Compared to pilgrims of yesteryears, who often never made it to Santiago due to illness or robbery, those attempting the Walk these days actually have it easy. There are, in fact, a community of innkeepers and bar/restaurant owners along the routes that ensure that travelers have shelters and food on their way to Santiago. And so far, we had not encountered any situations where we felt unsafe. Also, since many of these businesses are located in small cities and villages, my guess is that the pilgrims make up a big part of their economy. Sometimes, judging by the size of the town, I even wondered if some of the cafés and bars we encountered would survive without the walkers.
The services provided by these places are basic, but sufficient. A bed and shower. A place to eat and drink. Sometimes the beds look clean, other times they don’t. Sometimes they provide blankets, other times there aren’t any. Sometimes the restaurant serves pilgrim’s meal (read: hot food), sometimes bocadillos (sandwiches) and Spanish tortillas (potato and egg frittata) are all they have. But one always find a bed to sleep on and something to fill their stomachs. That’s for sure.
But don’t expect hospitality on the road. Even though these places do cater and advertise to pilgrims, they’re often curt. Like the caretaker in the albergue in Cea who barely said a word as he registered us and made no effort to make us feel welcome. (Interestingly, the message board was filled with kind words from previous peregrinos complimenting his cordiality. Were they being sarcastic?)
Or like the bar owner in Silleda who was combative from the moment we sat down, unwilling to tell us what kind of food she served, offended when we asked for the menu, and plain angry when we asked if we could order a side of fries after the food arrived. “Antes, sí; ahora, NO!” she lashed out. Instead of sharing her reluctance to reignite the stove to fry the potatoes, she assumed we knew better than to order another hot food. You should have ordered it earlier, she continued to yell at us. There was so much hostility in her voice that my instinct was to get up and leave. We didn’t have to suffer the indignity of being scolded by this woman. But I was hungry so I played the stupid tourist card and just smiled, pretending not to understand Spanish and all the vitriol that just came out of her mouth.
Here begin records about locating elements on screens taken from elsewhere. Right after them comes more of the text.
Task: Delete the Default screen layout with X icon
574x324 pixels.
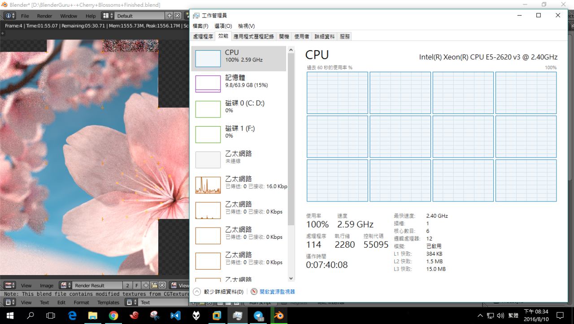Action: (x=178, y=16)
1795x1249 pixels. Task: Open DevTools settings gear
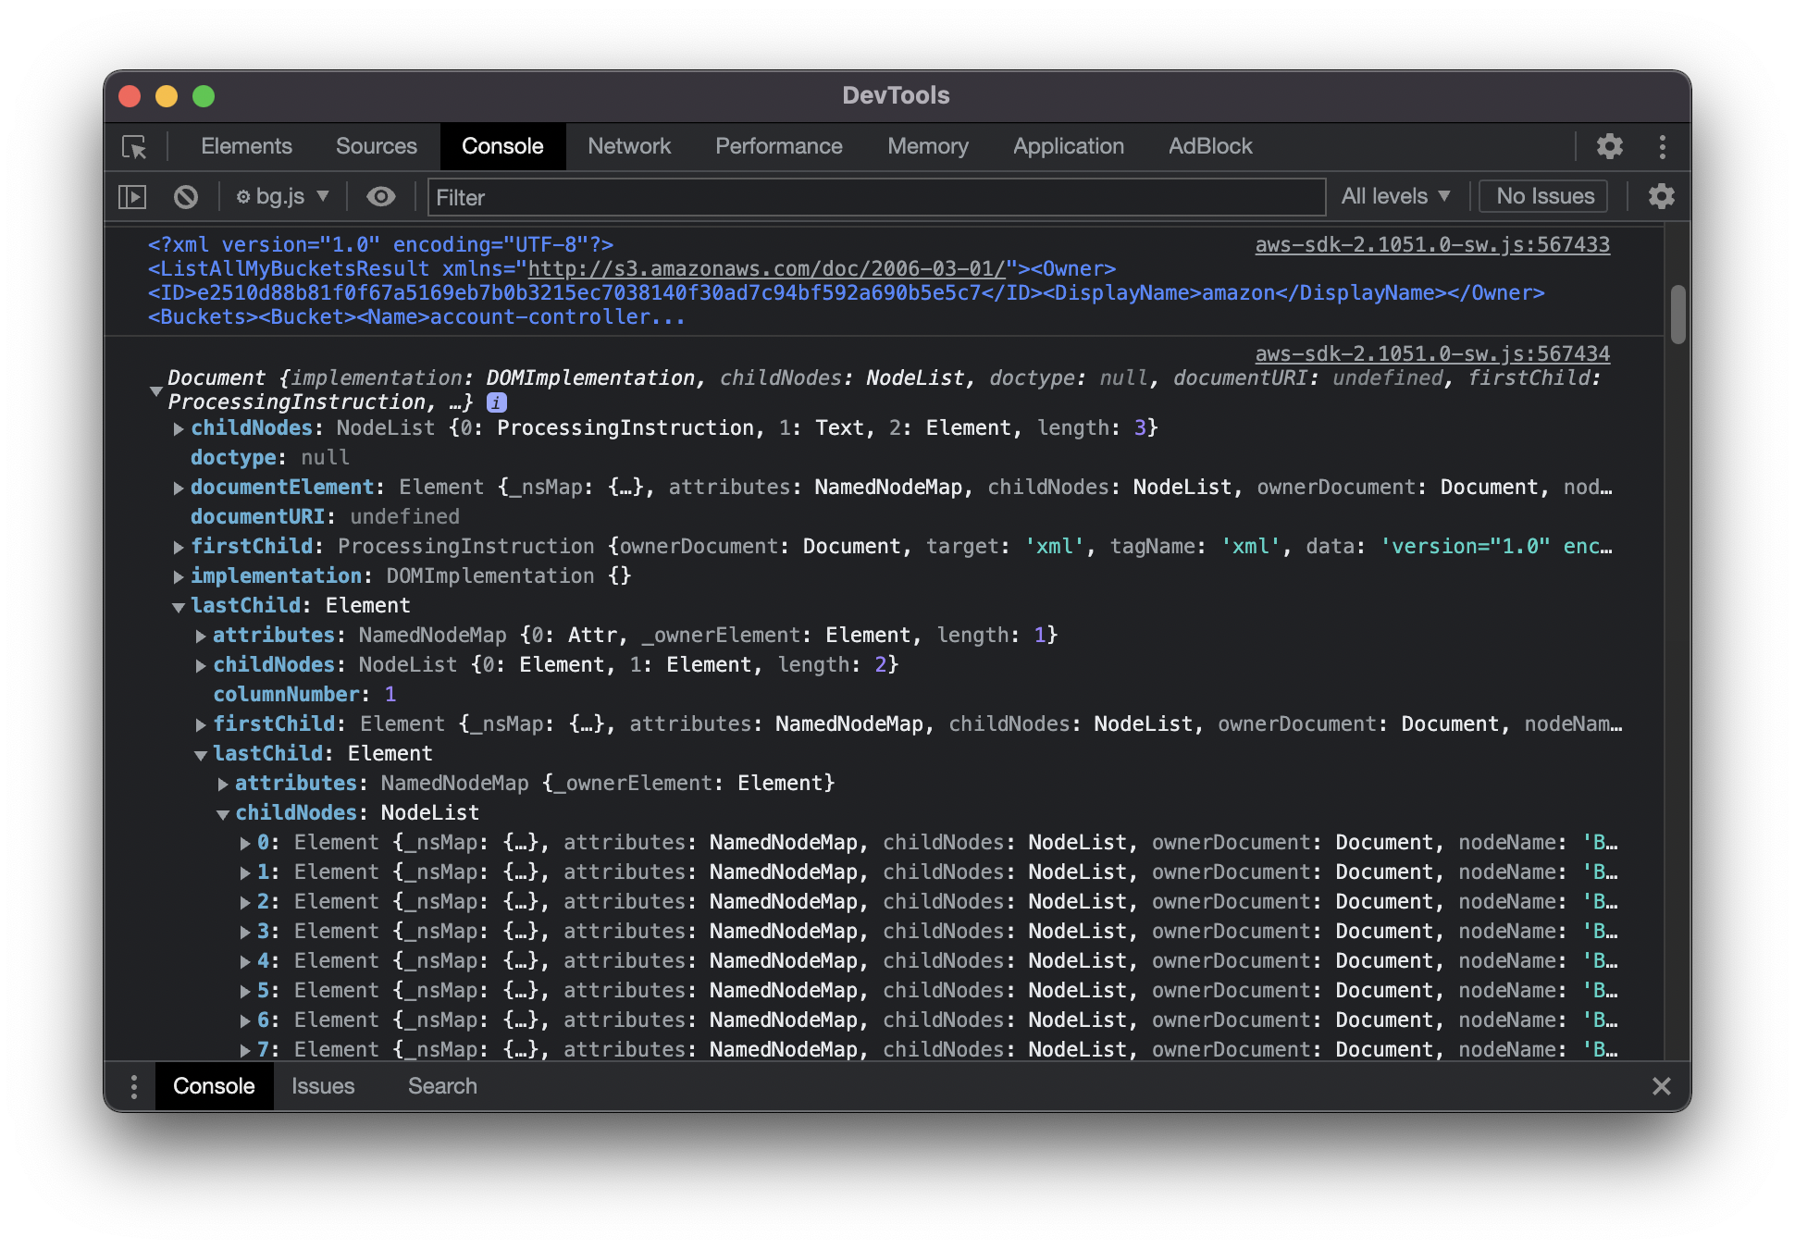point(1610,146)
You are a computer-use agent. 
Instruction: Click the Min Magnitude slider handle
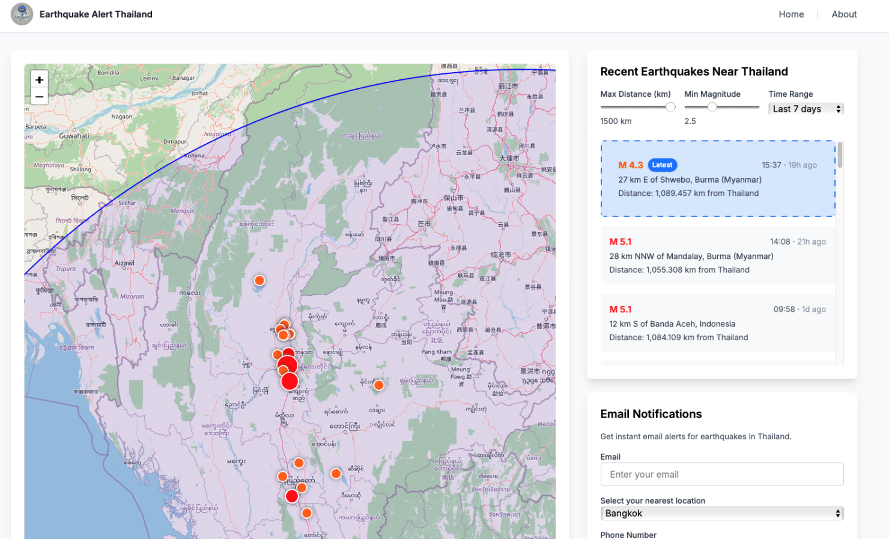[x=713, y=106]
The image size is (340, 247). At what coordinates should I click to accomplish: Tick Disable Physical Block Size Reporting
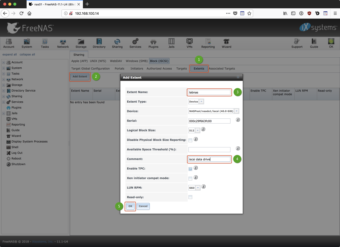tap(190, 140)
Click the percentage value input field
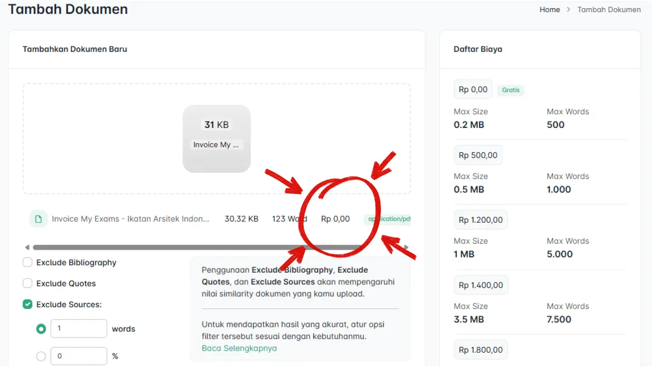 78,356
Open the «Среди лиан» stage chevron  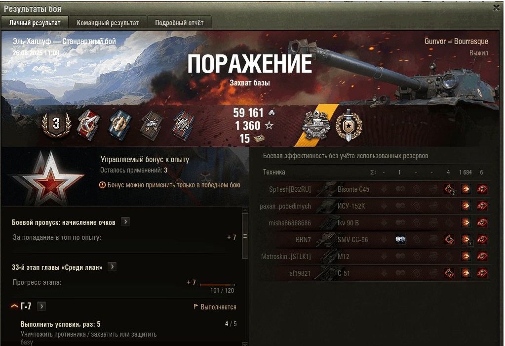(112, 267)
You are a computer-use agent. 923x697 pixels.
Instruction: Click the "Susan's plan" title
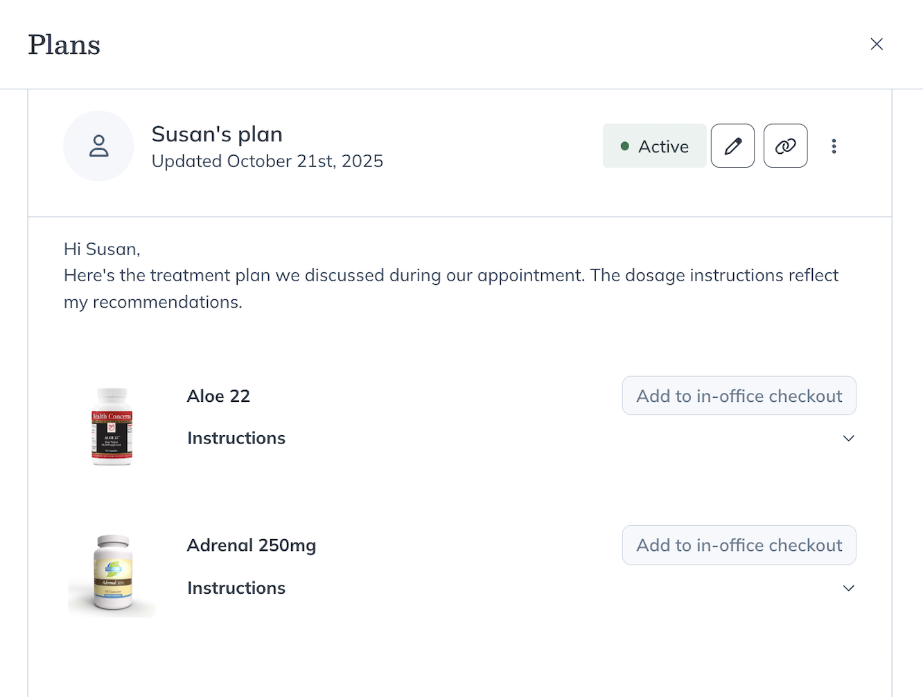click(217, 134)
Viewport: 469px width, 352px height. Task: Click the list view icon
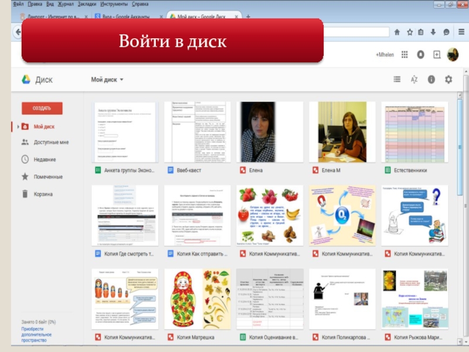[397, 79]
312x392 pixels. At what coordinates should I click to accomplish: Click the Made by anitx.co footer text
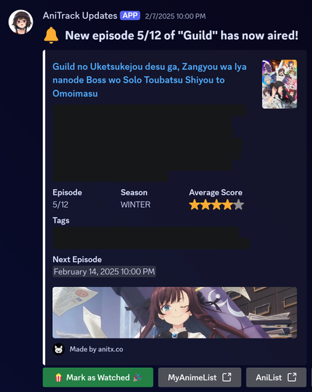(96, 349)
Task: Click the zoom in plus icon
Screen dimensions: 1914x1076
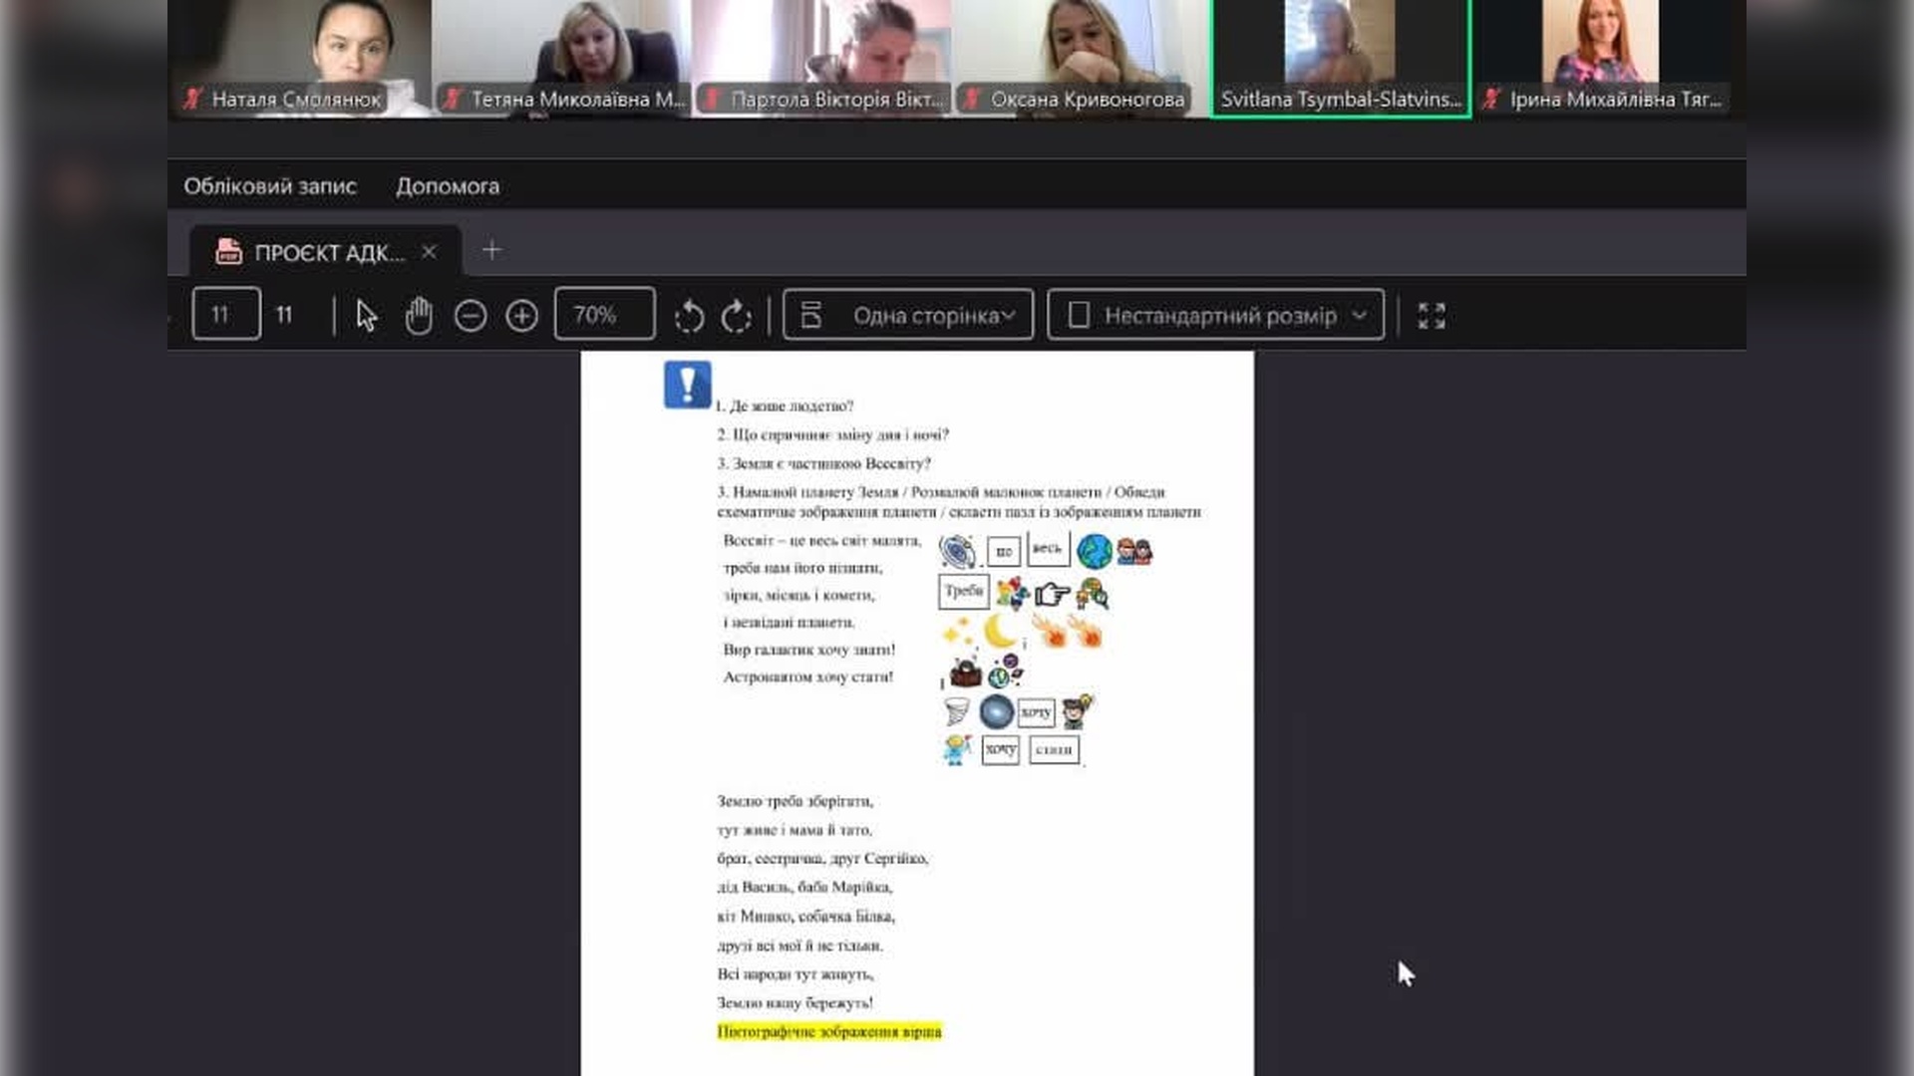Action: pyautogui.click(x=521, y=316)
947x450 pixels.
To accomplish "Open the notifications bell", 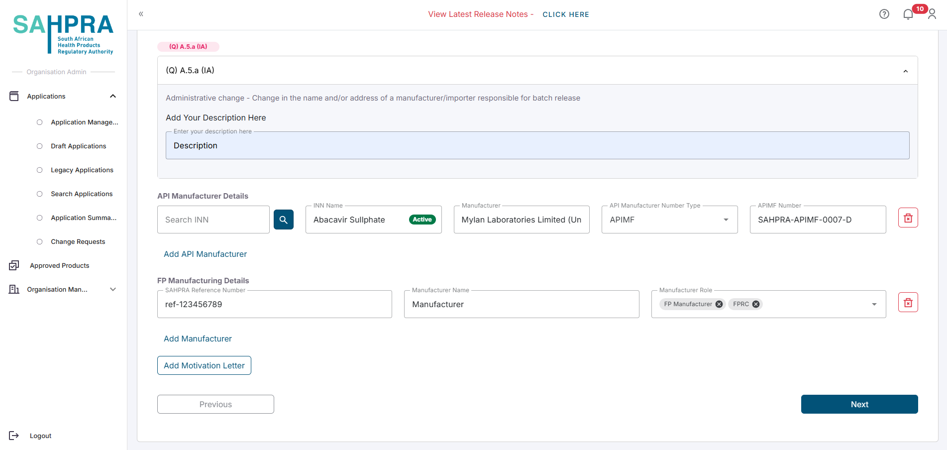I will click(x=908, y=14).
Our experience was not unique. When we traded notes with other people we met at the albergue or on the road, they recalled similar experiences on the Camino. “But that’s el parte de Camino,” one guy concluded. That’s part and parcel of the Walk: to endure these not-so-nice and not-so-welcoming people along the way.
Though I was no longer mad, I was still thinking about the angry lady this evening. I’d never find out why she was especially rude to us. Perhaps she was in a bad mood. Perhaps she was annoyed that we switched table or that I took off my shoes and changed into my sandals inside the restaurant. Perhaps the law of demand (tens of thousands of pilgrims each year) and supply (her restaurant being one of the 3 or 4 in town) makes it such that she can be as mean as she wants to the pilgrims and they will still come by the thousands.
Or, perhaps there was no rhyme nor reason for her attitude and that our expectation of hospitality and niceties from the locals is nothing but a form of entitlement, an egoistical wish that the world be gentle to us and that people should understand our suffering when we often don’t realize the suffering of others?